Description
In their debut poetry collection, Kama La Mackerel mythologizes a queer/trans narrative of and for their home island, Mauritius. Composed of expansive lyric poems, ZOM-FAM (meaning “man-woman” or “transgender” in Mauritian Kreol) is a voyage into the coming of age of a gender-creative child growing up in the 80s and 90s on the plantation island, as they seek vocabularies for loving and honouring their queer/trans self amidst the legacy of colonial silences. Multiply voiced and imbued with complex storytelling, ZOM-FAM showcases a fluid narrative that summons ancestral voices, femme tongues, broken colonial languages, and a tender queer subjectivity, all of which grapple with the legacy of plantation servitude.
About the author
Kama La Mackerel (they/them) is an award-winning Mauritian multi-disciplinary artist, educator, writer, community-arts facilitator and literary translator who works within and across performance, photography, installations, textiles, digital art and literature.

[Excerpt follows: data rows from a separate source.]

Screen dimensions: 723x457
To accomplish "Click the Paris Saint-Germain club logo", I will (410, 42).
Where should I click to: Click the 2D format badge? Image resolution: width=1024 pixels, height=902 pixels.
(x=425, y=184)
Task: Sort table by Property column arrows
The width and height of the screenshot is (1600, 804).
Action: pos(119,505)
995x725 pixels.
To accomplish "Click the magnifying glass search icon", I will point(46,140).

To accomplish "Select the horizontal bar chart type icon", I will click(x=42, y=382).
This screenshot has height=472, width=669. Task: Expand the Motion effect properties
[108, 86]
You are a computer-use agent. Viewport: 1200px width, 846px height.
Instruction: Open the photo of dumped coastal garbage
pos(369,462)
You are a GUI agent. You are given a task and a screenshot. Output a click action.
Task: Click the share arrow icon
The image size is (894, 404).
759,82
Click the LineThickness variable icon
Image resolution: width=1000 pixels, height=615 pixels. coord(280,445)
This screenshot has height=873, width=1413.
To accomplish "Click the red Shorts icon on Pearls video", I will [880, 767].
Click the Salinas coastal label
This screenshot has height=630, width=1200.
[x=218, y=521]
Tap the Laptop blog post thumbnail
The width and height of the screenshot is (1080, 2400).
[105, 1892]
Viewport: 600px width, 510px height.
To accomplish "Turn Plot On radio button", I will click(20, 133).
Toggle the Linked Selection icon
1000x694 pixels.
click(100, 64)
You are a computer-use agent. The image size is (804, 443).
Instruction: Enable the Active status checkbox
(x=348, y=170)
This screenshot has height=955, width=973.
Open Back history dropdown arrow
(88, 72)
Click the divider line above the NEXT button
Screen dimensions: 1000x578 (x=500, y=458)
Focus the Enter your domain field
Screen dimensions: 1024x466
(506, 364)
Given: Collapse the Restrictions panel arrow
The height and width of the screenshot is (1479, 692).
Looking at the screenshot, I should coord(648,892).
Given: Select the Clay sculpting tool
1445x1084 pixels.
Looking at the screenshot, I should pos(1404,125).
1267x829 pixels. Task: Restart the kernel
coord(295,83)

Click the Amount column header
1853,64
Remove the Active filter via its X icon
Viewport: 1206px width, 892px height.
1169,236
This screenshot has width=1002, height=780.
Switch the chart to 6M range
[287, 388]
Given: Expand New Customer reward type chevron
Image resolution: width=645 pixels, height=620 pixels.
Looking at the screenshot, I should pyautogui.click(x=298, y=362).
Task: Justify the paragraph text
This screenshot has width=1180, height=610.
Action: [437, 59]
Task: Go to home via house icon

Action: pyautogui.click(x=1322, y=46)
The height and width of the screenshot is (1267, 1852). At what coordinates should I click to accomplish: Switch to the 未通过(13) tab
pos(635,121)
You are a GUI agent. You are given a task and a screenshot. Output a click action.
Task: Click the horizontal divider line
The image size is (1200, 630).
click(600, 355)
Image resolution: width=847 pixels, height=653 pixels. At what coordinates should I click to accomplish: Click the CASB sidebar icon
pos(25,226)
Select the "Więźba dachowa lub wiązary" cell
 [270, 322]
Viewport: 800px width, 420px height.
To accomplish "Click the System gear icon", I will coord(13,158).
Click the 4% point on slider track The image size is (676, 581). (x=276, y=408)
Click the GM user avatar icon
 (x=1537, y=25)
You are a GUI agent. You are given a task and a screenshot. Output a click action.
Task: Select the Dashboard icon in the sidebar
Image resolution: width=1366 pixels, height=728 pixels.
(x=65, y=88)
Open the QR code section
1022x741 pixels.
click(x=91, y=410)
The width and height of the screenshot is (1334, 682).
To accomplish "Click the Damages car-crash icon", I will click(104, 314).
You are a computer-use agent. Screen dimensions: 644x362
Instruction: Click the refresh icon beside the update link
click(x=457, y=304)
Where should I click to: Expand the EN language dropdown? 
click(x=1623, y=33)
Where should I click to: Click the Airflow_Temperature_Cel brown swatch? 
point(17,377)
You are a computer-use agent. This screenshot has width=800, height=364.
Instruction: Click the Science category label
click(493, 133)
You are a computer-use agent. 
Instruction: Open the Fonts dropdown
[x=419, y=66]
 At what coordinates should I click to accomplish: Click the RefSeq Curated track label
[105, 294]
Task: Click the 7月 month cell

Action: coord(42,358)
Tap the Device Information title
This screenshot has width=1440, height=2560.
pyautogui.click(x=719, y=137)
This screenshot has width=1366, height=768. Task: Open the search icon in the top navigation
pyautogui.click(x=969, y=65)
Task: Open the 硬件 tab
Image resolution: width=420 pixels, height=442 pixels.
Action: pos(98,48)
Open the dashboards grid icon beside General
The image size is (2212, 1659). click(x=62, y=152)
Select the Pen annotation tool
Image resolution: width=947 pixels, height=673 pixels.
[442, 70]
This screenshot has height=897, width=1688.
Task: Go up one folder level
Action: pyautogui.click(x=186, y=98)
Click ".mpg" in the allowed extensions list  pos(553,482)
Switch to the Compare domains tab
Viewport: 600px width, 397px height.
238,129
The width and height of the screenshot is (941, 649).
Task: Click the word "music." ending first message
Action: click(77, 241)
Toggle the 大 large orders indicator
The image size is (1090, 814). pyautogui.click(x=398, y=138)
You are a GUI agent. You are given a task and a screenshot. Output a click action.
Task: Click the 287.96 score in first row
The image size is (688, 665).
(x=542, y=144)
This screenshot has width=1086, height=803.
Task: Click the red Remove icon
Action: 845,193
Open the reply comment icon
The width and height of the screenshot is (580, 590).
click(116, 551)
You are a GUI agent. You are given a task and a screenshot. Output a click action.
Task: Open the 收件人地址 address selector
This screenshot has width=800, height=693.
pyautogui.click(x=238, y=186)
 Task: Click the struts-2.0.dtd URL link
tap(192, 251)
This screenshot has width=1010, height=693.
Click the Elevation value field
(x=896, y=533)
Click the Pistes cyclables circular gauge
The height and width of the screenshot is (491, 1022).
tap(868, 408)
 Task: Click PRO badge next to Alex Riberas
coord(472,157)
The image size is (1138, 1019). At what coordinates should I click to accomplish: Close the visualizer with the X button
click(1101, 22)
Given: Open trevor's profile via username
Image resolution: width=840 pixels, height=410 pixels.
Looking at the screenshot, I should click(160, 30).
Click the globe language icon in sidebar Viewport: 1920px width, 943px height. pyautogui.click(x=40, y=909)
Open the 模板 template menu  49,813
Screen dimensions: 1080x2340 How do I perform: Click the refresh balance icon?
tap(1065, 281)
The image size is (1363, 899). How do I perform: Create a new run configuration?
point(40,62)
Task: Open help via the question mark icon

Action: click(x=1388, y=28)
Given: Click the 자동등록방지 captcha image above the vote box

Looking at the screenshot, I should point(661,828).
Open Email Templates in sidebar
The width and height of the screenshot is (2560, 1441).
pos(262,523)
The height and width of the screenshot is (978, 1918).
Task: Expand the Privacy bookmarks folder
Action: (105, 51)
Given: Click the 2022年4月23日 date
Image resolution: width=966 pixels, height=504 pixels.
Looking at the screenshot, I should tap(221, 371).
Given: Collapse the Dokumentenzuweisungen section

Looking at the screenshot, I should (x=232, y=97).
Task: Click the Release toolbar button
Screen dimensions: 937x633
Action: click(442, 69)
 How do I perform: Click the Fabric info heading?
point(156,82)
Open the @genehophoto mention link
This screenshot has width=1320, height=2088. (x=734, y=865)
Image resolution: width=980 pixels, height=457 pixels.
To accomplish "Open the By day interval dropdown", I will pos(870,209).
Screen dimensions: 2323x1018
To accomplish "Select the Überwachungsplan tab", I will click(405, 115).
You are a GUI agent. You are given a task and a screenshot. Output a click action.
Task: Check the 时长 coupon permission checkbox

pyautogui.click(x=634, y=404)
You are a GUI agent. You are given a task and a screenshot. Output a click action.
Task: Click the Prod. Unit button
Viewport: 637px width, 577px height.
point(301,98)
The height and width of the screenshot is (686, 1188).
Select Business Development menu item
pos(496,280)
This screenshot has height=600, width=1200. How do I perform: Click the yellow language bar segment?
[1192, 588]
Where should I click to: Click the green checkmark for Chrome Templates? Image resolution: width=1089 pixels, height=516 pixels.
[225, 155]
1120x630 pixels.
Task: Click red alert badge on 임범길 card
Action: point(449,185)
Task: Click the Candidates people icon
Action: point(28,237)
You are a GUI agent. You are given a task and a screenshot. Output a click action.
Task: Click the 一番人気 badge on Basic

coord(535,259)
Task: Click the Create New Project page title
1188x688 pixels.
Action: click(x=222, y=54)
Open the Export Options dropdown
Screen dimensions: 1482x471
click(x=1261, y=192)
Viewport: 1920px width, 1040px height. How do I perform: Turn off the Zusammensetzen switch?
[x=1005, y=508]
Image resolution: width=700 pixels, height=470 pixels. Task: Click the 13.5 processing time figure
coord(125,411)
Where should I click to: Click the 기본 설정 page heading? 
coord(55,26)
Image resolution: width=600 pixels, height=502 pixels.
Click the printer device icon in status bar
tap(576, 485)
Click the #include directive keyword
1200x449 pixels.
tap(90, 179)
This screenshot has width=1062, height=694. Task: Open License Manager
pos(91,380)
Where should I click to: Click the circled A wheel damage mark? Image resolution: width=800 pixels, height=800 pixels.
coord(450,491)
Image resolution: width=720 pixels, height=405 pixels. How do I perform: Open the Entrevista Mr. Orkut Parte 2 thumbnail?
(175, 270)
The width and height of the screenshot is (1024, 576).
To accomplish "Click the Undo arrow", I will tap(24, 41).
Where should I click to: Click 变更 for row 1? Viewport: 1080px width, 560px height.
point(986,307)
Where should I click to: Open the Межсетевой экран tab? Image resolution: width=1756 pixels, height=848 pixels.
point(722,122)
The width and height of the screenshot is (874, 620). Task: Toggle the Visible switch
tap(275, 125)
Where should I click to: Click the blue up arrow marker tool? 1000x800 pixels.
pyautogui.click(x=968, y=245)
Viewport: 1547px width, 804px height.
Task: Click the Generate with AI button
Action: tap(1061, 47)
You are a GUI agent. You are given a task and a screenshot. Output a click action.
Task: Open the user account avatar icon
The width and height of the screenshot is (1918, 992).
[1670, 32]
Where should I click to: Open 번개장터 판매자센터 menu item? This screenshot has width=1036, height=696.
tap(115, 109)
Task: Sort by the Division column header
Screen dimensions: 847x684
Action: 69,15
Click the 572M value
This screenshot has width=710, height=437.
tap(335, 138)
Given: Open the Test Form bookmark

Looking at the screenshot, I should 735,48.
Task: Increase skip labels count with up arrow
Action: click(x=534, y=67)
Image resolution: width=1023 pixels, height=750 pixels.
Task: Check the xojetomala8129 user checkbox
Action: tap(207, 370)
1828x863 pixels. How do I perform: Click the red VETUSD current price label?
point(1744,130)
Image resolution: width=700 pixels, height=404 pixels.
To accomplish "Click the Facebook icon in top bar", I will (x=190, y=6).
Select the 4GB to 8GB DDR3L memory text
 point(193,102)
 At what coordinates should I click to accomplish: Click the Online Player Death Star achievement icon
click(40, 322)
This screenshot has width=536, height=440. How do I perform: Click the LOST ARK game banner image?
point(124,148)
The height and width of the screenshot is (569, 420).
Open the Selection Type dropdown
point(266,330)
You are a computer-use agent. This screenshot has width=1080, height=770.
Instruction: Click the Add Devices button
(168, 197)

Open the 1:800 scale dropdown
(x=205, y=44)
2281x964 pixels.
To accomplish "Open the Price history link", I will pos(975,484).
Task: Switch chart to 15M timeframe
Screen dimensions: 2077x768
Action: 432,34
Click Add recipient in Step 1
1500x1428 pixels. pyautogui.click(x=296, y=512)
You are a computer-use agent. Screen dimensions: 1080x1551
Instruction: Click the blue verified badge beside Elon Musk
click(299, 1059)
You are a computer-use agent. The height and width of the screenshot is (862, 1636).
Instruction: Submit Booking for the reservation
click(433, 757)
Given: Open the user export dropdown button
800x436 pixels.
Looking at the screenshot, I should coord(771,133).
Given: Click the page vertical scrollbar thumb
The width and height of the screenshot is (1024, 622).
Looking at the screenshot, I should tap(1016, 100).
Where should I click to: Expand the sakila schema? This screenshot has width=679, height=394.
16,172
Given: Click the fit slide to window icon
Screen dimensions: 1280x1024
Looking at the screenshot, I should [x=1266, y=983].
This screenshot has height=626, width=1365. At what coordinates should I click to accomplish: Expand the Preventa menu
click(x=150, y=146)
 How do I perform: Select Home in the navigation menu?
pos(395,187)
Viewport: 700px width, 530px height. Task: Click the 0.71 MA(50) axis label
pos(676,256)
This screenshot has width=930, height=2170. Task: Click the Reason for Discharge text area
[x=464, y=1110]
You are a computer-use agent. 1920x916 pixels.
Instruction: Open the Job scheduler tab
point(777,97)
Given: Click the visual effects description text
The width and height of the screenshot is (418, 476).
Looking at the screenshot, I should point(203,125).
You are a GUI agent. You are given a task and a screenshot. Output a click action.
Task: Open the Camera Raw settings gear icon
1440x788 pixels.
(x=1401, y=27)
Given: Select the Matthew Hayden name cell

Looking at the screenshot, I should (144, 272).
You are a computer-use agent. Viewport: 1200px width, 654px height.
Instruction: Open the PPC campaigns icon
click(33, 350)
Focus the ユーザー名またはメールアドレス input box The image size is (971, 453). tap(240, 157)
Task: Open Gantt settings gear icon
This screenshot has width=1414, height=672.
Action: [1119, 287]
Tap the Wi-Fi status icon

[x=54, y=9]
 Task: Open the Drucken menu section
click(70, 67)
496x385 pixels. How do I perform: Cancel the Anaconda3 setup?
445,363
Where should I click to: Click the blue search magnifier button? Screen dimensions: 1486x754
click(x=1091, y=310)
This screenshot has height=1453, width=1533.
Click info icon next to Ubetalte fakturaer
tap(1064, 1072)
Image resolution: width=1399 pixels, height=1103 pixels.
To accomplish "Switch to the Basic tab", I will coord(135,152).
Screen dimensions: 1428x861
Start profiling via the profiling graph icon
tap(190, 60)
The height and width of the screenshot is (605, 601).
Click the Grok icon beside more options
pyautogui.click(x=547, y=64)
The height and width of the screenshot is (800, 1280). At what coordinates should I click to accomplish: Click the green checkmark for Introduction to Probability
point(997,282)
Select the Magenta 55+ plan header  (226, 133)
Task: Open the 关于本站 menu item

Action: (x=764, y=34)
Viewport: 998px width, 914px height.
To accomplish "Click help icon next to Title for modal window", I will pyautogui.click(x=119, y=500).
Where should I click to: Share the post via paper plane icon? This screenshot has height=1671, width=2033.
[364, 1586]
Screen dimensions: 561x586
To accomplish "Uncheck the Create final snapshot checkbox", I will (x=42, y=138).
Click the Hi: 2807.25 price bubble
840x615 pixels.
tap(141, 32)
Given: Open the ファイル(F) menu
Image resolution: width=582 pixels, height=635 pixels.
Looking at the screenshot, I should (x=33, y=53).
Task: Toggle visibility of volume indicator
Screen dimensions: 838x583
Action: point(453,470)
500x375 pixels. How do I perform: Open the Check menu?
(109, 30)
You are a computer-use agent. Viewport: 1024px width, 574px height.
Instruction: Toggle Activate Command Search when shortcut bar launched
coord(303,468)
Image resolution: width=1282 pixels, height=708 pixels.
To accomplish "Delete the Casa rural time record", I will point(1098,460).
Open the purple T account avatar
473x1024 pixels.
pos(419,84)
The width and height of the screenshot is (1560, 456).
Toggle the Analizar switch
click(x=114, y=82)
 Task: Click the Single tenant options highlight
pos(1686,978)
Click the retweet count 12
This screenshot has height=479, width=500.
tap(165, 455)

Kama has exhibited and performed their work internationally and their writing in English, French and Kreol has appeared in publications both online and in print. ZOM-FAM, their debut poetry collection published by Metonymy Press, was named a CBC Best Poetry Book, a Globe and Mail Best Debut, and was a finalist for the QWF Concordia University First Book Award and the Writers’ Trust of Canada Dayne Ogilvie Prize for Emerging LGBTQ2S+ Writers. Kama was also awarded the Canada Council for the Arts Joseph S. Stauffer in Visual Arts in 2021.